Dalam welcoming remarks nya, Prof. Sri Widyantoro menyampaikan bahwa Prof. Hiroo Kanamori adalah orang yang tepat untuk menyampaikan bahasan EQ Talk 2 ini, yaitu ‘Tsunami earthquake: History and Recent Developments’. Adapun EQ Talk 2 ini dilaksanakan dalam rangka memperingati 14 tahun gempa bermagnitudo 7.7 di selatan Jawa yang memicu tsunami dengan tinggi rata-rata 6-8 meter di pesisir selatan Jawa Barat pada 17 Juli 2006 lalu.
Studi awal yang serupa dari kejadian 14 tahun yang lalu ini adalah pada Gempa Sanriku 1896 di Jepang, dimana hampir tidak terasa di pantai Sanriku, namun 30 menit kemudian menghasilkan tsunami sekitar 30 meter dan menewaskan 22.000 korban jiwa. dari kejadian ini, penelitian mulai berkembang.
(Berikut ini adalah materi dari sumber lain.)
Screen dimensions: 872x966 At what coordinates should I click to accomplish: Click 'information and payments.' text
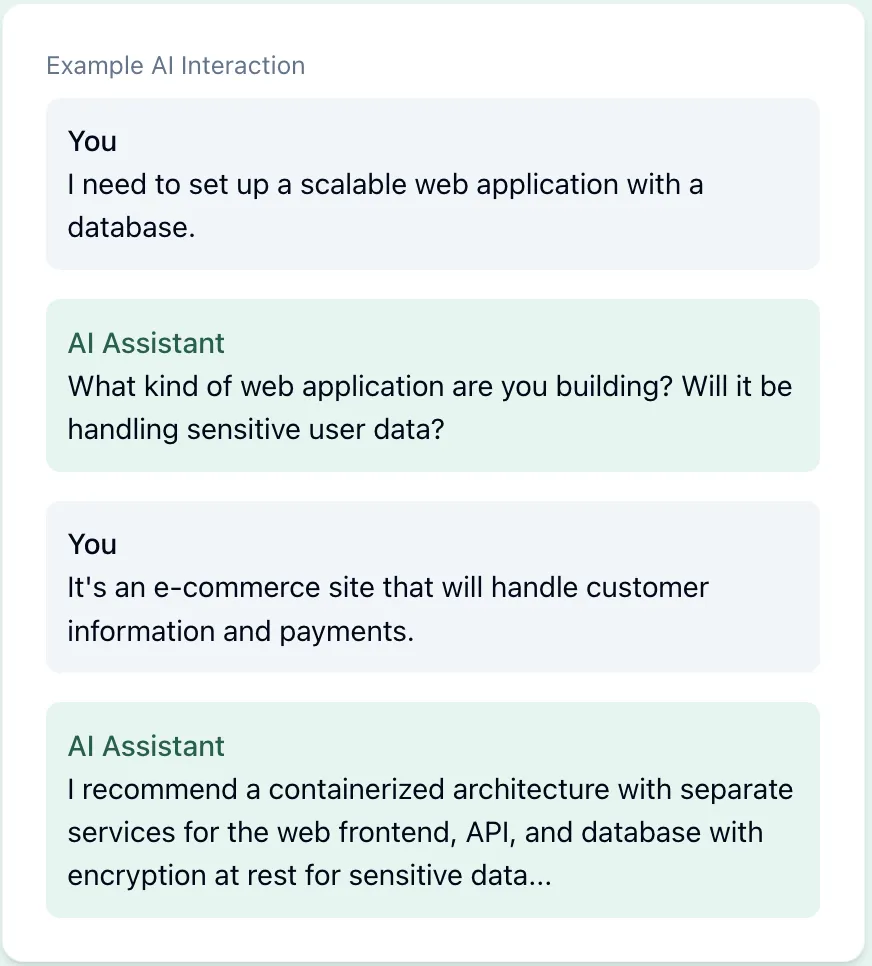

Tahun 1896 merupakan tahun dimulainya perkembangan ilmu modern, diantaranya teori sumber seismik, komputer, instrumentasi dan juga jaringan seismik. Dengan perkembangan ini menjadikan mekanisme, magnitude, dan juga sumber spektrumnya dapat di determinasi secara kuantitatif dan tepat.
Dari banyak kejadian yang sudah terjadi, Prof. Hiroo Kanamori menyampaikan sudah banyak progress yag berjalan, mulai dari science dan teknologi seperti seismology, GPS, ocean-bottom, instrumentasi, dan telemetri yang dapat membantu dalam pembuatan warning system. Namun terdapat tantangan yang dihadapi seperti adanya kejadian langka yang tak terduga dengan konsekuensi serius terutama untuk tsunami jarak dekat. Untuk keberlanjutan diperlukan upaya pendanaan jangka panjang. penggunaan jaringan pemantauan untuk sains. Misalnya, jaringan global untuk seismologi, dan DART untuk penelitian tsunami. Diperlukan juga studi kerentanan, perencanaan penggunaan lahan, strategi evakuasi, serta pendidikan dan latihan. Yang tak kalah penting disampaikan adalah perlunya kolaborasi erat antara tinjauan dan rekomendasi ilmuwan, insinyur, praktisi, dan pejabat pemerintah untuk kedepannya dalam menghadapi bencana ini.